Part of a data file:
------------------------------------------------------------
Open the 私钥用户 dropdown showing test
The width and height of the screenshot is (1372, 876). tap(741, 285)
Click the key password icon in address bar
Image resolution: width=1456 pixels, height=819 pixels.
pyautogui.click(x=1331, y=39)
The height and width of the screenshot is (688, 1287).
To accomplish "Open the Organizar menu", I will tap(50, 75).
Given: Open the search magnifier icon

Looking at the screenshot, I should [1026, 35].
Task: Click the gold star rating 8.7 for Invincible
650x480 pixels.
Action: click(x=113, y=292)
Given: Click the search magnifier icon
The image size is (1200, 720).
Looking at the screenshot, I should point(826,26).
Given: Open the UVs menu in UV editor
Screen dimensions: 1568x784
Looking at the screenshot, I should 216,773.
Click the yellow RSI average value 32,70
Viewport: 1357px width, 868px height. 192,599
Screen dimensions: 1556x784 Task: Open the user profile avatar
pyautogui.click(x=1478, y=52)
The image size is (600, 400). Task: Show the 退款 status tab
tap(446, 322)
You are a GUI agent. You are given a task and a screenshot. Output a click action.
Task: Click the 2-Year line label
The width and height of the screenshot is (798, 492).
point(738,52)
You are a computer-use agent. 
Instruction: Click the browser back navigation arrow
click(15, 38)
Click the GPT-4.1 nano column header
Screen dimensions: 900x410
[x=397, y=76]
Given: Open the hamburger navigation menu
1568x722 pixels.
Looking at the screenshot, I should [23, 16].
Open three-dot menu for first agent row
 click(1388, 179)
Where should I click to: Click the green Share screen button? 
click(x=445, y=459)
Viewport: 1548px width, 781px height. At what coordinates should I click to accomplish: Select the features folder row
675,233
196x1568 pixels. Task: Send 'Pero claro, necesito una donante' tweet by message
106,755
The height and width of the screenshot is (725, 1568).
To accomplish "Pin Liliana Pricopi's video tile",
------------------------------------------------------------
*Short exercise*
Copy out, word for word, everything from the line containing "196x1568 pixels. Task: Send" down to the end of the records.

*Output for this exercise*
196x1568 pixels. Task: Send 'Pero claro, necesito una donante' tweet by message
106,755
The height and width of the screenshot is (725, 1568).
To accomplish "Pin Liliana Pricopi's video tile",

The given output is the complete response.